[Work task] Your job is to set down the stretch of entries that opens with the line containing "Insert spoiler tag with gray button" and closes with the line containing "The width and height of the screenshot is (2420, 1512).". Keep both end lines, copy each exactly, and add nothing.

*****

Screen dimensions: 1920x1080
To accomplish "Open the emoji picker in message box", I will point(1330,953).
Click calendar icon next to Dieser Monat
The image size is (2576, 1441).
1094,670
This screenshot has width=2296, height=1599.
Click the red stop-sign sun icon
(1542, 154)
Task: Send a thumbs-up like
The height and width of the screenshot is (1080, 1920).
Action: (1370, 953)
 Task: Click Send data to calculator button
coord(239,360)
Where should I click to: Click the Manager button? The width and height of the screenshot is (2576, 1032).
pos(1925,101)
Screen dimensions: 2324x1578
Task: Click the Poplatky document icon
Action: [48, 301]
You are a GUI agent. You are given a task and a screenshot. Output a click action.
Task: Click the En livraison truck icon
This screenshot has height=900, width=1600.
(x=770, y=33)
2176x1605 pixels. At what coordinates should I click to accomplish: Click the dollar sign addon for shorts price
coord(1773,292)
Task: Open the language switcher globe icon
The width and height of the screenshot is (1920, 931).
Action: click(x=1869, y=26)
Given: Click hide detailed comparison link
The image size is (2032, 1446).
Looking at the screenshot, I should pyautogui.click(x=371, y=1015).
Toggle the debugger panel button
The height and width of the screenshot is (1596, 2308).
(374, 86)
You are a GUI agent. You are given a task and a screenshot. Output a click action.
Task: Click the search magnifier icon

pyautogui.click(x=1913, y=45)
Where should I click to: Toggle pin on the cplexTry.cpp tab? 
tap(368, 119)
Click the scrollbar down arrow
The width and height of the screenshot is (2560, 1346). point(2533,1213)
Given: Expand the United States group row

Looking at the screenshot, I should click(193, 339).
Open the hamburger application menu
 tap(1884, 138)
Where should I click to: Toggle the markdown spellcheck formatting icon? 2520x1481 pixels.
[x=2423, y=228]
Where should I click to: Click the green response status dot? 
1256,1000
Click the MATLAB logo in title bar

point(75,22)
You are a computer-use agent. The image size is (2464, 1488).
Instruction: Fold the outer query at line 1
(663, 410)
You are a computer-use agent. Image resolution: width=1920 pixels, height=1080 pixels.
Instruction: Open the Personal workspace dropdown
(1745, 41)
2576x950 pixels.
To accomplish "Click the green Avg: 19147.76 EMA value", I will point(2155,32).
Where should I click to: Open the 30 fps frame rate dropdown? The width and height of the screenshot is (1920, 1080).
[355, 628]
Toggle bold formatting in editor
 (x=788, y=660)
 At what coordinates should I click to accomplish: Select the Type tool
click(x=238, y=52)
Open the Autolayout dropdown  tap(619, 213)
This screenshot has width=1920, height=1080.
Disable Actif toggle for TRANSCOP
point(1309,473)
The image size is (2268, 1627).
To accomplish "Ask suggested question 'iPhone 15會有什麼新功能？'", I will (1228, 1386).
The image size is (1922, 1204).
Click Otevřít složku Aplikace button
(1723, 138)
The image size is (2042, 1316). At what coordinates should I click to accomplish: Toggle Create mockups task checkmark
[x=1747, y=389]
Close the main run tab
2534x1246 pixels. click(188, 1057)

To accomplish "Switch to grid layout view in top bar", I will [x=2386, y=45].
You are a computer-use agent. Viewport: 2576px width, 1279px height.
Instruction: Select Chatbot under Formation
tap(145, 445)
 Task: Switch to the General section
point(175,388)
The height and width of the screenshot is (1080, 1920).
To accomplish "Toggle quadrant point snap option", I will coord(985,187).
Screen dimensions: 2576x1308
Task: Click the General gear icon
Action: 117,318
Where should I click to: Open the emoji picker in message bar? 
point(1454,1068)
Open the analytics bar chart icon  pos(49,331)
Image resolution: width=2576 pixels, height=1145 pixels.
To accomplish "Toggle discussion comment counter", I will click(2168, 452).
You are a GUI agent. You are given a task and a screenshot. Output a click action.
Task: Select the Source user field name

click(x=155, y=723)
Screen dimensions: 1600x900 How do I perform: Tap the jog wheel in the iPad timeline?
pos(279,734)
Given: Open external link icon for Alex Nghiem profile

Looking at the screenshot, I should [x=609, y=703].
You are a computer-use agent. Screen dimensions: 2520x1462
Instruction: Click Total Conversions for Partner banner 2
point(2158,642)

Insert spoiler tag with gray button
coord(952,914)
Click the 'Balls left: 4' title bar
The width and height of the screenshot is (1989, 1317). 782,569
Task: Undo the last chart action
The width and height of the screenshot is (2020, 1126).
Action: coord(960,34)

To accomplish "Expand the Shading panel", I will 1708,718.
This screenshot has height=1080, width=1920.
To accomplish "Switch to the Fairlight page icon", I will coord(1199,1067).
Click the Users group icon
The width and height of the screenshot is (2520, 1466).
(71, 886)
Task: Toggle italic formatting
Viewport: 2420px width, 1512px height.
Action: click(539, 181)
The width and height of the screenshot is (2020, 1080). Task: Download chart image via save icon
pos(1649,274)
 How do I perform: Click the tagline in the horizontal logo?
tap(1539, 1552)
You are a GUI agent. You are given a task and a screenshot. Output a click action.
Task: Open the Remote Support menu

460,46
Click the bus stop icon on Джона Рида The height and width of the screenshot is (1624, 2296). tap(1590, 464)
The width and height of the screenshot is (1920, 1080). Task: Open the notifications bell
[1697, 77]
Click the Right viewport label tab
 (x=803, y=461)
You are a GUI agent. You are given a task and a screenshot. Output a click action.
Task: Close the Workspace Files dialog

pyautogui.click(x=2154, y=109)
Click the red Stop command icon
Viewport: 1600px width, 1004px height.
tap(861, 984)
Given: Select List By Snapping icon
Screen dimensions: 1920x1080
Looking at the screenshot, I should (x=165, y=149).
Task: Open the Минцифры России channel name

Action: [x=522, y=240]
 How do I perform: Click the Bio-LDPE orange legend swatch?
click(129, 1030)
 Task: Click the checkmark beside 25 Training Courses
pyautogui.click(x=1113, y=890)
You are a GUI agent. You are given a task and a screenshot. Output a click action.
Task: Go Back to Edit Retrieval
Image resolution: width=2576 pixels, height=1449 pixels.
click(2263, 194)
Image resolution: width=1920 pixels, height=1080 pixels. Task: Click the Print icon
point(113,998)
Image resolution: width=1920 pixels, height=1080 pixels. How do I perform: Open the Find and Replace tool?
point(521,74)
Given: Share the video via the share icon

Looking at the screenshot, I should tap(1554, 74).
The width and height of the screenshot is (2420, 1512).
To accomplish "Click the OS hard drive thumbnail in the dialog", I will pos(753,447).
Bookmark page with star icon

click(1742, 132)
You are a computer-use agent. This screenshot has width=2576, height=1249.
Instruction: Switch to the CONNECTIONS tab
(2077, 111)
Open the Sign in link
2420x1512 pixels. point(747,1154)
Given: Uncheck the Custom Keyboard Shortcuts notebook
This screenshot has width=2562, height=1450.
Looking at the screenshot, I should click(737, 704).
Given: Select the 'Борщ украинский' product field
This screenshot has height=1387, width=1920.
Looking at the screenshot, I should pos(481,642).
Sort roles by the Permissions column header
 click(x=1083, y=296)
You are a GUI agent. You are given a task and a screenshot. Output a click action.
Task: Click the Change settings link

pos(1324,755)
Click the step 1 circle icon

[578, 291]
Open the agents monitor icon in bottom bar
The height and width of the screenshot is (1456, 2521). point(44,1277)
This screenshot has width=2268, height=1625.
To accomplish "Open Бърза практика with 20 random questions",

*****

[Response to this exercise]
Insert spoiler tag with gray button
coord(952,914)
Click the 'Balls left: 4' title bar
The width and height of the screenshot is (1989, 1317). 782,569
Task: Undo the last chart action
The width and height of the screenshot is (2020, 1126).
Action: coord(960,34)

To accomplish "Expand the Shading panel", I will 1708,718.
This screenshot has height=1080, width=1920.
To accomplish "Switch to the Fairlight page icon", I will coord(1199,1067).
Click the Users group icon
The width and height of the screenshot is (2520, 1466).
(71, 886)
Task: Toggle italic formatting
Viewport: 2420px width, 1512px height.
Action: click(539, 181)
The width and height of the screenshot is (2020, 1080). Task: Download chart image via save icon
pos(1649,274)
 How do I perform: Click the tagline in the horizontal logo?
tap(1539, 1552)
You are a GUI agent. You are given a task and a screenshot. Output a click action.
Task: Open the Remote Support menu

460,46
Click the bus stop icon on Джона Рида The height and width of the screenshot is (1624, 2296). tap(1590, 464)
The width and height of the screenshot is (1920, 1080). Task: Open the notifications bell
[1697, 77]
Click the Right viewport label tab
 (x=803, y=461)
You are a GUI agent. You are given a task and a screenshot. Output a click action.
Task: Close the Workspace Files dialog

pyautogui.click(x=2154, y=109)
Click the red Stop command icon
Viewport: 1600px width, 1004px height.
tap(861, 984)
Given: Select List By Snapping icon
Screen dimensions: 1920x1080
Looking at the screenshot, I should (x=165, y=149).
Task: Open the Минцифры России channel name

Action: [x=522, y=240]
 How do I perform: Click the Bio-LDPE orange legend swatch?
click(129, 1030)
 Task: Click the checkmark beside 25 Training Courses
pyautogui.click(x=1113, y=890)
You are a GUI agent. You are given a task and a screenshot. Output a click action.
Task: Go Back to Edit Retrieval
Image resolution: width=2576 pixels, height=1449 pixels.
click(2263, 194)
Image resolution: width=1920 pixels, height=1080 pixels. Task: Click the Print icon
point(113,998)
Image resolution: width=1920 pixels, height=1080 pixels. How do I perform: Open the Find and Replace tool?
point(521,74)
Given: Share the video via the share icon

Looking at the screenshot, I should tap(1554, 74).
The width and height of the screenshot is (2420, 1512).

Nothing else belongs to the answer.